RECORDS FOR PROCESSING:
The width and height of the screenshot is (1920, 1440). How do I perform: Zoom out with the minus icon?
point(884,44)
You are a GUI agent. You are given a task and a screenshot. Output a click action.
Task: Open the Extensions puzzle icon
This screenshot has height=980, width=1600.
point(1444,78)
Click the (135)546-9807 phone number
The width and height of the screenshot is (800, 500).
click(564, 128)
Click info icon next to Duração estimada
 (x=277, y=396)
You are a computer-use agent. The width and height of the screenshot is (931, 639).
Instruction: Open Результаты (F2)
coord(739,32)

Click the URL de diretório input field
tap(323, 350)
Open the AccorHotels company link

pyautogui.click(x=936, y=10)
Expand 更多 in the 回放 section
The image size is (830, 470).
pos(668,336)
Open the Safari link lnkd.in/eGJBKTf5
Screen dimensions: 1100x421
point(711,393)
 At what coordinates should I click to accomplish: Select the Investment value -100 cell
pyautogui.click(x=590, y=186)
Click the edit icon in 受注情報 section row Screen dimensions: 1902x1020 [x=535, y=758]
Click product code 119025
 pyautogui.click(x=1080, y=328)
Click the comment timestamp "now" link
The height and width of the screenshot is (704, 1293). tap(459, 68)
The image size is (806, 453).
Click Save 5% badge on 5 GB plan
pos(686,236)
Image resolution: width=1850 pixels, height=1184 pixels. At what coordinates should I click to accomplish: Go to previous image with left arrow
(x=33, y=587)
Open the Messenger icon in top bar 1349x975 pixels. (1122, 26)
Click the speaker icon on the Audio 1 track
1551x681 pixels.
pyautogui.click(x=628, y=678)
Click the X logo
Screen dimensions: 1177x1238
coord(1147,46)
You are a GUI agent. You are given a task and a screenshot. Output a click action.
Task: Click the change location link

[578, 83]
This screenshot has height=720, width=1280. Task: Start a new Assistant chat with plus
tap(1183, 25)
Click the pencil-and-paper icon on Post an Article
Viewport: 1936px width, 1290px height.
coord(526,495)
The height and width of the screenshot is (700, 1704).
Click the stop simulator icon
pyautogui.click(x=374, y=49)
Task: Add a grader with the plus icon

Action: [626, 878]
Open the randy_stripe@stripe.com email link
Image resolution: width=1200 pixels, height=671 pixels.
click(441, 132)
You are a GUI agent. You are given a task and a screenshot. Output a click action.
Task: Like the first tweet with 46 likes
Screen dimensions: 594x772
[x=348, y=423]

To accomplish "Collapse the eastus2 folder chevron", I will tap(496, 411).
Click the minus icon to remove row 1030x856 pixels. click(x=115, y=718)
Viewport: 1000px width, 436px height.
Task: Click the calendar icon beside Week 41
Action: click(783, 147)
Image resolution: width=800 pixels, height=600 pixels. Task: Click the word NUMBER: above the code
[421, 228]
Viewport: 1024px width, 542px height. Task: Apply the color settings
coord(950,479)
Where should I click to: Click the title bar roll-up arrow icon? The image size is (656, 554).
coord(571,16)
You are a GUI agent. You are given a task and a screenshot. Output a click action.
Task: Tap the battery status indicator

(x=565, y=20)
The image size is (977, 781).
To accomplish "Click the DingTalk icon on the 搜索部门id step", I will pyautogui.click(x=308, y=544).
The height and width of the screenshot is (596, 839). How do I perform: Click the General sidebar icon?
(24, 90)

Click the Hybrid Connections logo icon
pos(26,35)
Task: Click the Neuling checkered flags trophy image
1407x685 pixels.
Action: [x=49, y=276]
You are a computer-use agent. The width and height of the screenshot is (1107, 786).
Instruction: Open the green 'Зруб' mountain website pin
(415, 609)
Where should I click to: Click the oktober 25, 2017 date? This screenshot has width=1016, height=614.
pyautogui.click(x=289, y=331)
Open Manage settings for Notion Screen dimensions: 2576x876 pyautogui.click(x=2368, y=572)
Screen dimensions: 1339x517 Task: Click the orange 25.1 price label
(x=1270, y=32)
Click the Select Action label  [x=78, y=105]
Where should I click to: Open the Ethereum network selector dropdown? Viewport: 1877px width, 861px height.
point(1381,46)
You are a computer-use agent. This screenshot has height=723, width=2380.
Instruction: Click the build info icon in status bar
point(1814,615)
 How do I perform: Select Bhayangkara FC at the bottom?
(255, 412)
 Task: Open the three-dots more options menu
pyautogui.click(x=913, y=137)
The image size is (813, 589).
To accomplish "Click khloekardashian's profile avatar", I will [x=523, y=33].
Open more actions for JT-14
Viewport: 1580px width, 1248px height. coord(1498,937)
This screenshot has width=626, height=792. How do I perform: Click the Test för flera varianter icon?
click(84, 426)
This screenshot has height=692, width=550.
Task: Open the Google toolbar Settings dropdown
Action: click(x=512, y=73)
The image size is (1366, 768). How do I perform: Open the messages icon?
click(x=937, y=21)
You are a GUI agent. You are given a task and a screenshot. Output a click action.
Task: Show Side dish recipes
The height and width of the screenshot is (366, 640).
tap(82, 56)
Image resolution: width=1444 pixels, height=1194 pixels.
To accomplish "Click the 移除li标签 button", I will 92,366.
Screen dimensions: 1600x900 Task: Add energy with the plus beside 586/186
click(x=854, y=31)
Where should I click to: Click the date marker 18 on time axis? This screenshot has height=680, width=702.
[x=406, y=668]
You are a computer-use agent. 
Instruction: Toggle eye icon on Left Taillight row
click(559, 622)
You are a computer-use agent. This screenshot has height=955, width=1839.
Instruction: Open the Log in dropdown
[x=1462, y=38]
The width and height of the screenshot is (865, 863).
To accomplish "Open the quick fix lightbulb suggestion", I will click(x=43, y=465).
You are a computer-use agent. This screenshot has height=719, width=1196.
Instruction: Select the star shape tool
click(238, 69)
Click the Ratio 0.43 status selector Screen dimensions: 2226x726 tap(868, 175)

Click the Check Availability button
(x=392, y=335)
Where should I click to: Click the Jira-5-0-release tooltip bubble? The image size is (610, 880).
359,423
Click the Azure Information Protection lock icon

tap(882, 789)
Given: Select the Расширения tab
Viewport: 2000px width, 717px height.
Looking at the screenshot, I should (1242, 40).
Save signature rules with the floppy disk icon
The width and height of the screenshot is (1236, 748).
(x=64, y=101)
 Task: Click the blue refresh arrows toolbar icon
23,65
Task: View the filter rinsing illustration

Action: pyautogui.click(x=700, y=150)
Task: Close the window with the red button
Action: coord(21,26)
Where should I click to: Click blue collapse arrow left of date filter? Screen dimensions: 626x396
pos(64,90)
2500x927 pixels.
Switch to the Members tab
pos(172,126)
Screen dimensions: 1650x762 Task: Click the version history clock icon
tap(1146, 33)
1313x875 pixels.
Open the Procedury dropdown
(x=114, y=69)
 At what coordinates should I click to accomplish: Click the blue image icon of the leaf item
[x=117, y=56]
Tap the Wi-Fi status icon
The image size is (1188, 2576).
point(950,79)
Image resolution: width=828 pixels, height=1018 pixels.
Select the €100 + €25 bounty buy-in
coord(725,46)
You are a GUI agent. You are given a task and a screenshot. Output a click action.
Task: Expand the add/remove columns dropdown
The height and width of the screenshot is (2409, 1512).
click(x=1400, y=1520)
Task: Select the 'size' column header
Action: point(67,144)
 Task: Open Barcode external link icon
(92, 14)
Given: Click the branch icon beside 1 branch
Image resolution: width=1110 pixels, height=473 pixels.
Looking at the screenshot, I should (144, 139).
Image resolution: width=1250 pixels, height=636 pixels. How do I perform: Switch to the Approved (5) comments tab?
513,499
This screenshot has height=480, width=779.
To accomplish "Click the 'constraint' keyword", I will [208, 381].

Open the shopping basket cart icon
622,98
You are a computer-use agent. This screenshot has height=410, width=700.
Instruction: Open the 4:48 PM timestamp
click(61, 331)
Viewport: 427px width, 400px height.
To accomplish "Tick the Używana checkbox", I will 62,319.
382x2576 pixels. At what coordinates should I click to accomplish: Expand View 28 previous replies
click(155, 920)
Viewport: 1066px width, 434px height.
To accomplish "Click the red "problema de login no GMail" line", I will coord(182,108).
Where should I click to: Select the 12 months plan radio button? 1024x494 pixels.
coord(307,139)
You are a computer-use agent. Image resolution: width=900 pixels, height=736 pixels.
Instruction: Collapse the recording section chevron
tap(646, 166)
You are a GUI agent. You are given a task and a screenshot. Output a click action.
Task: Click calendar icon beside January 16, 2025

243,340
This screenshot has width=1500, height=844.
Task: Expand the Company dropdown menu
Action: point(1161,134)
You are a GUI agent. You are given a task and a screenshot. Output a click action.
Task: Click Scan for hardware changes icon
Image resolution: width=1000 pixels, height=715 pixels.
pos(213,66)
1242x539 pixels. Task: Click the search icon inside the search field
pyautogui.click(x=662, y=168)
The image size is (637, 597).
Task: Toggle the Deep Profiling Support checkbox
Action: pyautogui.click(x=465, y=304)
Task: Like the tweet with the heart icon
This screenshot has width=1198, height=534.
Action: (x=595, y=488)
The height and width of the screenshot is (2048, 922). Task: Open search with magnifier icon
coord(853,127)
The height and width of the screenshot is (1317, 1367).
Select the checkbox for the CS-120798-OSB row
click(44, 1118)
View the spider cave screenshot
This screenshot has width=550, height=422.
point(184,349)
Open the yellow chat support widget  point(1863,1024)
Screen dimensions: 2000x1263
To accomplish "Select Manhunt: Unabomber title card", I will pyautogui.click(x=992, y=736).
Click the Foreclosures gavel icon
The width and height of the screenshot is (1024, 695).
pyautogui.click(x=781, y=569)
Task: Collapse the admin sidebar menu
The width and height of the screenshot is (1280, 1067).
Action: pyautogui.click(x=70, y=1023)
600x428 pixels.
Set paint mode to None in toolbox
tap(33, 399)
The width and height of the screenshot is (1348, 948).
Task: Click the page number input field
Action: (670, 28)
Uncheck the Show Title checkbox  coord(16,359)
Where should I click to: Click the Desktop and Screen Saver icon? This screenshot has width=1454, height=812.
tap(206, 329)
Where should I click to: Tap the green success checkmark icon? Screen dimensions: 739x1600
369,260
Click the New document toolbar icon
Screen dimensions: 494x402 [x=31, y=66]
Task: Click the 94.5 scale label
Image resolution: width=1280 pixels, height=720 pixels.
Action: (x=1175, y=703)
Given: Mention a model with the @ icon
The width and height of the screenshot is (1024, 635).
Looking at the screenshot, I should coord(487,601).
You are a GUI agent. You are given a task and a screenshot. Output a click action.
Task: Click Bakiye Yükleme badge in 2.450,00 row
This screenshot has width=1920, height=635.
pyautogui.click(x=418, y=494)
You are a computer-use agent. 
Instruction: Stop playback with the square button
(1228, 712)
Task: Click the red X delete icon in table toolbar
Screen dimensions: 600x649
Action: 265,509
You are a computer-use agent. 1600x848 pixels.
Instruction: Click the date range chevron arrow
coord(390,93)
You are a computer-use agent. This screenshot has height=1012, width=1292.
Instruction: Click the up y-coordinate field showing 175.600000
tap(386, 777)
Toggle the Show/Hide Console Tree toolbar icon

PROBLEM REQUIREMENTS:
In your answer, include only the lines above starting at the line that holds "The width and height of the screenshot is (1236, 748)." and ending at the line that holds "Task: Expand the add/remove columns dropdown", copied exactly.

YOUR SOLUTION:
The width and height of the screenshot is (1236, 748).
(x=64, y=101)
 Task: Click the blue refresh arrows toolbar icon
23,65
Task: View the filter rinsing illustration

Action: pyautogui.click(x=700, y=150)
Task: Close the window with the red button
Action: coord(21,26)
Where should I click to: Click blue collapse arrow left of date filter? Screen dimensions: 626x396
pos(64,90)
2500x927 pixels.
Switch to the Members tab
pos(172,126)
Screen dimensions: 1650x762 Task: Click the version history clock icon
tap(1146, 33)
1313x875 pixels.
Open the Procedury dropdown
(x=114, y=69)
 At what coordinates should I click to accomplish: Click the blue image icon of the leaf item
[x=117, y=56]
Tap the Wi-Fi status icon
The image size is (1188, 2576).
point(950,79)
Image resolution: width=828 pixels, height=1018 pixels.
Select the €100 + €25 bounty buy-in
coord(725,46)
You are a GUI agent. You are given a task and a screenshot. Output a click action.
Task: Expand the add/remove columns dropdown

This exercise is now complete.